*** Begin section ***

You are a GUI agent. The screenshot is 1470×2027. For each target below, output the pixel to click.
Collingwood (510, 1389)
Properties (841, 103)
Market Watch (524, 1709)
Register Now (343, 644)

*** End section ***

What to do:
What is needed is each line of the data, printed exactly.

Exercise response:
You are a GUI agent. The screenshot is 1470×2027. For each target below, output the pixel to click.
Collingwood (510, 1389)
Properties (841, 103)
Market Watch (524, 1709)
Register Now (343, 644)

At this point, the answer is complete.